Rona Anderson made her film debut. "I did enjoy doing it", said Anderson. "It was a film full of nice little cameo performances ... Paddy Carstairs had a good way of relaxing you and I think he had a very good way with actors generally."

It was the one movie Albert Lieven made while under contract to Rank for five years.

Jean Kent later stated she "didn't like" the film "and didn't get on very well" with Carstairs. "You never knew where you were with him ... I don't remember enjoying it. I had silly clothes. I wanted to be very French in plain black and a little beret but I had to wear these silly New Look clothes. I was playing a superspy of some kind. But who was I spying for?"

==Release==
The film proved more popular in the US than most British films, enjoying a long run in New York.

== Reception ==
The Monthly Film Bulletin wrote: "'This is a film which has put to use and made the most of a holding story, although many scenes and characters are irrelevant. The difficult characters call for some competent acting which is generally fulfilled. David Tomlinson is an excellent bore, and Alan Wheatley plays the part of the terrified man on the run well. The humour is adequate, the suspense and climax are good. This is good entertainment, but perhaps not for those who have previously seen Rome Express."

In The Radio Times Guide to Films David Parkinson gave the film 2/5 stars, writing: "While 1932's Rome Express was a sleek, fast-moving turbo of a crime drama, this unnecessary remake is something of a branch-line diesel that director John Paddy Carstairs insists on stopping at every country halt. ... Comparisons are inevitable, if slightly unfair, but none of the cast improves on the original characterisations."

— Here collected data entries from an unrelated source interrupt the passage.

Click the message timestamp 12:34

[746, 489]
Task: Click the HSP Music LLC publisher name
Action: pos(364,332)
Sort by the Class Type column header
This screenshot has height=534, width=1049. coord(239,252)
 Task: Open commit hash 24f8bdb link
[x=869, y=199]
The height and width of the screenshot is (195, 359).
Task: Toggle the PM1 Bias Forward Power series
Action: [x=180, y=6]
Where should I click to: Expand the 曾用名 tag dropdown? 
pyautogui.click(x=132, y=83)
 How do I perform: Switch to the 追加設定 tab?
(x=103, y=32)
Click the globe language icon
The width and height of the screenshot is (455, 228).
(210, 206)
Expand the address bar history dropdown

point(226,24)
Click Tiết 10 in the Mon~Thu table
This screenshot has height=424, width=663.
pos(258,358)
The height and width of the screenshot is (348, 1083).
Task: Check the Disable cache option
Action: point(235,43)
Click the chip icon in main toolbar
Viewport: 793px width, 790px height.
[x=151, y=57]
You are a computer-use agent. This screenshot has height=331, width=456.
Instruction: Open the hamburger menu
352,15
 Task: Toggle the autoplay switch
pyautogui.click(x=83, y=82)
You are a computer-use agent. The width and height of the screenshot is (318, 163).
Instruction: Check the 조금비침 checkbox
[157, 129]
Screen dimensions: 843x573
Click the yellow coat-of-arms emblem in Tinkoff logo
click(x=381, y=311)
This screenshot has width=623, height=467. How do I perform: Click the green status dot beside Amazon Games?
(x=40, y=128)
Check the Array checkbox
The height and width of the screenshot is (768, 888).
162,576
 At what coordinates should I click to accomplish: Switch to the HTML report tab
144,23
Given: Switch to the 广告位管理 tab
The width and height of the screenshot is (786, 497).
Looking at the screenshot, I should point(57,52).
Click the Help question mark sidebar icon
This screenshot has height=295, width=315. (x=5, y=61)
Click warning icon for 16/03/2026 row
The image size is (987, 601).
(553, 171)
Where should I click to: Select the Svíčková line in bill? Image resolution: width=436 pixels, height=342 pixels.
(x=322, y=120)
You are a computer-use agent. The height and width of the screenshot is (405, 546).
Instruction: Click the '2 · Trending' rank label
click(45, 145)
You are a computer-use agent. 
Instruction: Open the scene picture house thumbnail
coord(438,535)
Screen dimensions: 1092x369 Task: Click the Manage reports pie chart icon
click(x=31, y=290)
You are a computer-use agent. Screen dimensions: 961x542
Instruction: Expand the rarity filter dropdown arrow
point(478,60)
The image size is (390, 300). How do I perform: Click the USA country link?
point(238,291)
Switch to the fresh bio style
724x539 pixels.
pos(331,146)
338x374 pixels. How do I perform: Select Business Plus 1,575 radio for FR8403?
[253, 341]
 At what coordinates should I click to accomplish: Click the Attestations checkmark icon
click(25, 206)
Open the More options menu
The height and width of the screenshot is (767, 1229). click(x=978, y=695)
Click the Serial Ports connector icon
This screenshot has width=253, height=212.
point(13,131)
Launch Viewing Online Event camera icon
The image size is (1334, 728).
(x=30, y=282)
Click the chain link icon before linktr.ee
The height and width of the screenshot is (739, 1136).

The New York Times wrote, "not without its trying moments, but on the whole it is a mighty interesting ride ...The director John Paddy Carstairs shrewdly maneuvers the pursuers and the hunted about the train in a natural and credible manner so that the possibility of an imminent meeting creates a good deal of tension...None of the principals is too familiar to audiences here, and at times dialogue is lost in some of the players' throats, but the performances are generally satisfying."